While throughput capacity improvements have played an important role in recent orders, broader macro factors are also contributing to growing commercial success. The industry has seen the emergence of new foundries investing at the leading edge and these foundries need technology that can enable efficient yield ramps given a lack of internal capabilities and expertise. The growth of new foundry players also feeds into a broader nearshoring theme within the semiconductor industry post-COVID. Governments across the globe are subsidizing domestic fabs as the combination of COVID supply chain disruptions and more acute Chinese pressure on Taiwan both highlighted the economic dependence and geopolitical risk associated with the supply of semiconductor chips. Investments at the leading edge by new foundries should provide long-term tailwinds for PDF’s DFI tool (as well as Exensio).

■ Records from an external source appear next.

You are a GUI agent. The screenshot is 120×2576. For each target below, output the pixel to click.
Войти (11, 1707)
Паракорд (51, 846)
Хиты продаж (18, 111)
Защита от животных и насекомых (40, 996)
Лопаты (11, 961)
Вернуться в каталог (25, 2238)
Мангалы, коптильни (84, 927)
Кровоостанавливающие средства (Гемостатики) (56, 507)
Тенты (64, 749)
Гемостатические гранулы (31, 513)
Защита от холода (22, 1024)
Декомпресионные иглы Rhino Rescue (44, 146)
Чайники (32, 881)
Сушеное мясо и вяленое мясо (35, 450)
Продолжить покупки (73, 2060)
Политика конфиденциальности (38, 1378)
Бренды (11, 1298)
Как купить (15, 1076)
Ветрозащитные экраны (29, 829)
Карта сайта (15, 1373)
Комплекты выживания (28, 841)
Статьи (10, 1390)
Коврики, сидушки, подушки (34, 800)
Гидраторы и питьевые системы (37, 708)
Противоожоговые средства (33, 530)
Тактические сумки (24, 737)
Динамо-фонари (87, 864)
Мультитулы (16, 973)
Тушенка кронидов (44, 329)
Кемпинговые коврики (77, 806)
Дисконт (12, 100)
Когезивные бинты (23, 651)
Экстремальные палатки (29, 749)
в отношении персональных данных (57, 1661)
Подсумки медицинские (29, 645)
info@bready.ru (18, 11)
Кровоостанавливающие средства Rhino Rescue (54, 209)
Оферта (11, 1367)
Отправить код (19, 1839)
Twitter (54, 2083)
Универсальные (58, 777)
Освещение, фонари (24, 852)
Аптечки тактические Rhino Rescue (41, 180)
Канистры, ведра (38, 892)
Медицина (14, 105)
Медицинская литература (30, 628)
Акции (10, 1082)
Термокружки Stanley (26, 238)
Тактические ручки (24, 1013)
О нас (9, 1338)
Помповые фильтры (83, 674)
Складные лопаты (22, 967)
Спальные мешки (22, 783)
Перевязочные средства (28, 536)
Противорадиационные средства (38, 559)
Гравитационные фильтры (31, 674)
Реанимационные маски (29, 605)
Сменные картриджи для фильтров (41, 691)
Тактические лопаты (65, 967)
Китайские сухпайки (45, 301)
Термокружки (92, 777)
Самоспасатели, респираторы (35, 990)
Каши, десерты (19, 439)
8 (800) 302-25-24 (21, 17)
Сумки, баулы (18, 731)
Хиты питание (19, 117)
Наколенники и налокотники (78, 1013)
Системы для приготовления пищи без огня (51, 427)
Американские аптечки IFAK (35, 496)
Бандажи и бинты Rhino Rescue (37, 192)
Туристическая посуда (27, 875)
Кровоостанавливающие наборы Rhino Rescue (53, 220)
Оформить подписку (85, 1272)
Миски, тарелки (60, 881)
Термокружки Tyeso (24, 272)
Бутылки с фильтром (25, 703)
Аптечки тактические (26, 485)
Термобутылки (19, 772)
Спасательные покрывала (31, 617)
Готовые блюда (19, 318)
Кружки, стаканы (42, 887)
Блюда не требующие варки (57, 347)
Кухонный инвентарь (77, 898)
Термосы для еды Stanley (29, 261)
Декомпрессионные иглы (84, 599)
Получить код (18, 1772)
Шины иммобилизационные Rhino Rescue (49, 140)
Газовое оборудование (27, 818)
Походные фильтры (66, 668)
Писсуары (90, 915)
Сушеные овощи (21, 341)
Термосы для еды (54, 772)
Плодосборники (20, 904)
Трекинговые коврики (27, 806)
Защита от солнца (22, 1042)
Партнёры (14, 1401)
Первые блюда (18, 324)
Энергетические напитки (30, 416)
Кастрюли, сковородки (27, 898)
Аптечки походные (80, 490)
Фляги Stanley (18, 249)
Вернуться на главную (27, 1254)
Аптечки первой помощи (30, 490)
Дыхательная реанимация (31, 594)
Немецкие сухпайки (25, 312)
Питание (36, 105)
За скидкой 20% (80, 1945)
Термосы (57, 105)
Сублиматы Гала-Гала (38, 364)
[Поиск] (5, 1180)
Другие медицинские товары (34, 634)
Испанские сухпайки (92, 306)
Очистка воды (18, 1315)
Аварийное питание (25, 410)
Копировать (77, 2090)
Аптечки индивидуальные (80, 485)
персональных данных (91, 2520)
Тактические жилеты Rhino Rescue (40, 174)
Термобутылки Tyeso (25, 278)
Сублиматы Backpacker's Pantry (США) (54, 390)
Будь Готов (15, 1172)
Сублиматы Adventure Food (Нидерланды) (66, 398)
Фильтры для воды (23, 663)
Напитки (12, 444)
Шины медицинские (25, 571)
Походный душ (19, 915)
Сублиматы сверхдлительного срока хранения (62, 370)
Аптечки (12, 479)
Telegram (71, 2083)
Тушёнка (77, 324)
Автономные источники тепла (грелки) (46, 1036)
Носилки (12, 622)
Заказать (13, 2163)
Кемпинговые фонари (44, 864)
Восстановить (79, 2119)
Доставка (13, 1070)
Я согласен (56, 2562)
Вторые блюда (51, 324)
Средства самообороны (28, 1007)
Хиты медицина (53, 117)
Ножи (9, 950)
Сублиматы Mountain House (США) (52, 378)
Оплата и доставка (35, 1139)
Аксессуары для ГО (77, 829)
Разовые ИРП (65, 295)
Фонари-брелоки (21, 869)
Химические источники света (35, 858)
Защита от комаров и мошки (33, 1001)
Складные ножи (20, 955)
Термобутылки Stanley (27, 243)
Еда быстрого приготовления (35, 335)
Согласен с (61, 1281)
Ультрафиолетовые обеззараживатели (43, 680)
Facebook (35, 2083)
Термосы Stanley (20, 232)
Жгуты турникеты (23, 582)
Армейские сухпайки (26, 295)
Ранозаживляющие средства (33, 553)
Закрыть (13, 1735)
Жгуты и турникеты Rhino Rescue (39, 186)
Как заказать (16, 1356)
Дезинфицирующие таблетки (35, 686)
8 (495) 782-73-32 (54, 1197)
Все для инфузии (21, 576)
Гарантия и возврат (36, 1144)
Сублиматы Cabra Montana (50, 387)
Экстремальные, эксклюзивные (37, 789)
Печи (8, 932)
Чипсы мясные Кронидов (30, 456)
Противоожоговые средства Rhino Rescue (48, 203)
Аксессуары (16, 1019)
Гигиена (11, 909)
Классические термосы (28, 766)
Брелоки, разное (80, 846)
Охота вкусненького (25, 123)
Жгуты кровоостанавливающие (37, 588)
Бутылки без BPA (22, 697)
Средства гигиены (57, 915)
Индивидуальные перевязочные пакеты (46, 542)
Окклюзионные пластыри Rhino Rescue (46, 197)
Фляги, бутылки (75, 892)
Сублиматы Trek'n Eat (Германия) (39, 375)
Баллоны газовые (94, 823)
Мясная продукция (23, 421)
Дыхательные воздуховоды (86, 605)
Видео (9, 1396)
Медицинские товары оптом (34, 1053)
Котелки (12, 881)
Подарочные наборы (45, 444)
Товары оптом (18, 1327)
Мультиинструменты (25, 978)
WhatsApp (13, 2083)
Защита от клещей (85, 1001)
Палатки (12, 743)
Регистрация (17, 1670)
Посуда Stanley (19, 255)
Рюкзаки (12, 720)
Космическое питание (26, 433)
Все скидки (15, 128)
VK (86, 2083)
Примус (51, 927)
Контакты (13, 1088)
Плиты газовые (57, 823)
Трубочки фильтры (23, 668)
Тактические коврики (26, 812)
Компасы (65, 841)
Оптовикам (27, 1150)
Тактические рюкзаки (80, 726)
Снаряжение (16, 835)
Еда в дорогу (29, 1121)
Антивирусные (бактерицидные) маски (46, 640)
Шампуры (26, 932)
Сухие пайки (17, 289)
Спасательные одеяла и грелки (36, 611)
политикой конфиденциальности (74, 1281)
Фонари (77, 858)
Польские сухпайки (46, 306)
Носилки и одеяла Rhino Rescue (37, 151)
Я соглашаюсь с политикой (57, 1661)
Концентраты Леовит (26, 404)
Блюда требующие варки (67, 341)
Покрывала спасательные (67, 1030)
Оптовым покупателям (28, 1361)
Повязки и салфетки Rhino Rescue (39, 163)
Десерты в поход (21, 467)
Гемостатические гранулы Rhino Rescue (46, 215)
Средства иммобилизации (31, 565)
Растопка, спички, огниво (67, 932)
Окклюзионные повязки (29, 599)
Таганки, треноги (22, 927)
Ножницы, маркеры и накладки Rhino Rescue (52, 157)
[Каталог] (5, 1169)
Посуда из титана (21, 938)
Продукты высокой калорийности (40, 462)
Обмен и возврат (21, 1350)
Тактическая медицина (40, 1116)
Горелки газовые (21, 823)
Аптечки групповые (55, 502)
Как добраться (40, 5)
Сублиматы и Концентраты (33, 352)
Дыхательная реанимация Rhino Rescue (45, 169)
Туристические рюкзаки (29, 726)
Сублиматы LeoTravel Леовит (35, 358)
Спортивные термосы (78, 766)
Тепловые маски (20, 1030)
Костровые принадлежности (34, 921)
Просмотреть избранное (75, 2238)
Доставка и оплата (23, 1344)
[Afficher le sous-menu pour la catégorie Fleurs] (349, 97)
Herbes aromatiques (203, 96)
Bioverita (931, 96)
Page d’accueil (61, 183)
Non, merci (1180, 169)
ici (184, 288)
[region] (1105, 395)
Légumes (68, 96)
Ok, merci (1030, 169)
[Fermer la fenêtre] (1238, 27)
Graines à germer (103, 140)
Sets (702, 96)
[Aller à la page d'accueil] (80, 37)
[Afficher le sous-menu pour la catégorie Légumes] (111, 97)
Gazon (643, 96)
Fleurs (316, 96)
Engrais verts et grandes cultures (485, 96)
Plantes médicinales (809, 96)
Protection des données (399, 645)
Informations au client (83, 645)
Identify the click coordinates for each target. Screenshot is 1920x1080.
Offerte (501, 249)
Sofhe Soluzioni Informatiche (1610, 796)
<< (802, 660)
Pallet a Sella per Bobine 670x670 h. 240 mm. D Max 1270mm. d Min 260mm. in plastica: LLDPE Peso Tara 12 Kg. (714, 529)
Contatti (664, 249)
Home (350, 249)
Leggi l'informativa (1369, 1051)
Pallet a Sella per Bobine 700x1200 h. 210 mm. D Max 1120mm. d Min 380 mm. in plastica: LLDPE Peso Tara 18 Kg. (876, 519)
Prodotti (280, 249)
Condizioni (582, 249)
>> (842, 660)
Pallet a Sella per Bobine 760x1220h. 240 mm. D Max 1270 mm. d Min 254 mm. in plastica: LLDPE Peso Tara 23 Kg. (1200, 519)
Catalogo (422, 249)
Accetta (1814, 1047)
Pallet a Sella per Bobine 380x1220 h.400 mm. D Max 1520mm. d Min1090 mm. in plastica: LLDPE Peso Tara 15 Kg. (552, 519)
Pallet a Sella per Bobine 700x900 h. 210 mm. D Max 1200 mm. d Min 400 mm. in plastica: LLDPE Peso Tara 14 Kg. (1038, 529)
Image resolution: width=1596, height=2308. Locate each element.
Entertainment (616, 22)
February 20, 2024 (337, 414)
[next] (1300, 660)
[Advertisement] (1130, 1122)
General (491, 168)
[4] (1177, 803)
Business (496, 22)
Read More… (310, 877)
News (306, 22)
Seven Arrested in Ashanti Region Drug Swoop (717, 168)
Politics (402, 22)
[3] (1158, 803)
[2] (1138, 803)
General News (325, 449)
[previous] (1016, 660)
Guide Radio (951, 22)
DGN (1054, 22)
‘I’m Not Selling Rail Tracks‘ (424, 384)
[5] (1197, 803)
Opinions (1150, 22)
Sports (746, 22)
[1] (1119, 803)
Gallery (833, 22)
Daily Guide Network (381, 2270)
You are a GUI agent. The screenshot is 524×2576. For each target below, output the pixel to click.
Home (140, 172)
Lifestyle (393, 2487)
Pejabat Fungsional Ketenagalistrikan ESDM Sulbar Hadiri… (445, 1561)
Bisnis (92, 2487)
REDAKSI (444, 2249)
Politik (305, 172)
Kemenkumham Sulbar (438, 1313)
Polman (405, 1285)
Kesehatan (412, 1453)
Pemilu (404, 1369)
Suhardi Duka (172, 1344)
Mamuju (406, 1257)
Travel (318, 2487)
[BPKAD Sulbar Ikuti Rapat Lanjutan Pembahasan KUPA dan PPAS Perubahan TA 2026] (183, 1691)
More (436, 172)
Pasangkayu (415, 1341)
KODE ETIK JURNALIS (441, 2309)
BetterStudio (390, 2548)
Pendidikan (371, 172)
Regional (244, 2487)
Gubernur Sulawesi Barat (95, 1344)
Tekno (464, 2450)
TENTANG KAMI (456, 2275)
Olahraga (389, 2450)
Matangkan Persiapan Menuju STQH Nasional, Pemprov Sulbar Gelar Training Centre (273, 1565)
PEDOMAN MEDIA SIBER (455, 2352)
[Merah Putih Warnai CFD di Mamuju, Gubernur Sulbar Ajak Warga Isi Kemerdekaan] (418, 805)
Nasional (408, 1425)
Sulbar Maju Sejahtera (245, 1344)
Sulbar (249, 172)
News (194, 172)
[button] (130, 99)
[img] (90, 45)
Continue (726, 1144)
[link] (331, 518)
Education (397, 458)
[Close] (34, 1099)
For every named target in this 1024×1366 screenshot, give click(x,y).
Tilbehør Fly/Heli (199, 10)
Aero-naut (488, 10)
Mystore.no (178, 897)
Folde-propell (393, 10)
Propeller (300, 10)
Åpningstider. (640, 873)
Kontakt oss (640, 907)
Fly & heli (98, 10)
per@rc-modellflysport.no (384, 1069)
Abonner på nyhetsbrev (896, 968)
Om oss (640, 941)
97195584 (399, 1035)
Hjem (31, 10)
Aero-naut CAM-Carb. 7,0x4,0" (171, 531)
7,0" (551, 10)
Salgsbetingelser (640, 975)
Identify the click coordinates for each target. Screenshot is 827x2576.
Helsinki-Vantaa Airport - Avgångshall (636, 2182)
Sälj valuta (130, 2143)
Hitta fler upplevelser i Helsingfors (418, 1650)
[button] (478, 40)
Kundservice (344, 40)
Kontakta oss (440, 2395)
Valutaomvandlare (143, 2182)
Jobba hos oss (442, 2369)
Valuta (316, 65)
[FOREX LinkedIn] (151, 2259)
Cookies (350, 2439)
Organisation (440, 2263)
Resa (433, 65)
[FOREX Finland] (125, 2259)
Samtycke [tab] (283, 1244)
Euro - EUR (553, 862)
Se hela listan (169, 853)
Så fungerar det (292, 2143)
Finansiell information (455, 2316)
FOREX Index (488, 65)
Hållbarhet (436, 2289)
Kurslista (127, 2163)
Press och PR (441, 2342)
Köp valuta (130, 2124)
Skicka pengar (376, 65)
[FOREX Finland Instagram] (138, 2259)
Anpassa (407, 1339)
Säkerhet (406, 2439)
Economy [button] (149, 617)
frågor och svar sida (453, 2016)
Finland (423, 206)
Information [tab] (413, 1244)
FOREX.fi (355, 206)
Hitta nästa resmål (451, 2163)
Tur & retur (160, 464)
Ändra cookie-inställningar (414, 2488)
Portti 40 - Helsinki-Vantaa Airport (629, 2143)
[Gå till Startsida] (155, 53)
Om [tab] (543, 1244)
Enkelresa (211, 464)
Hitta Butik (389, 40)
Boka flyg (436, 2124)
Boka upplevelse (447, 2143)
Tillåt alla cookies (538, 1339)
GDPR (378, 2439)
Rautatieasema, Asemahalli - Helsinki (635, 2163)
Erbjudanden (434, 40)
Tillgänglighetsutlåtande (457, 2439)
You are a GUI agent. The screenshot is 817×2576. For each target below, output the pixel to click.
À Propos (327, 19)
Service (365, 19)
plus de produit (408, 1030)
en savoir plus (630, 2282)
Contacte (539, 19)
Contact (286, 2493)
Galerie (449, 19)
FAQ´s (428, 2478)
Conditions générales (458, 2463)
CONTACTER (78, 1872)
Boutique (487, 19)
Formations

Embedded within the emergence of new players investing at the leading edge is the question of whether optical inspection has reached its limit at the most advanced nodes. Today, eBeam is only used as a product development tool. Effectively, eBeam has tremendous sensitivity to measure defects, but is very slow. At some point in product development, the trade-off between sensitivity and speed reaches an inflection point where yields are sufficient that an optical inspection tool can be used to measure ongoing defects. Today, the eBeam inspection market is estimated to be ~$700mm while optical inspection is ~$3.5B given that it handles significantly higher volumes as part of the production process. It is unclear whether the adoption of PDF’s DFI tool by multiple industry players is purely related to product development ramps or represents the potential for the tool to be used further downstream in production. Faster throughput and the multiple orders from the first third-gen customer suggest that this technology may have reached an inflection point where eBeam can take a greater share of inspection revenue. At a minimum, DFI appears to have reached a point where foundries will utilize the tool for product ramps at advanced nodes. While eBeam technology is somewhat unproven, other leading players are investing in competing products, signaling a need for technology that can supplement and/or replace optical inspection at the leading edge. ASML made a significant investment in eBeam technology when it acquired Hermes Microvision (“HMI”) in 2016 for €2.8B. Interestingly, one of HMI’s leading customers at the time was rumored to be Intel. The quote below from ASML in 2022 does a great job of laying out the need for eBeam as well as the growing need for software in the manufacturing process.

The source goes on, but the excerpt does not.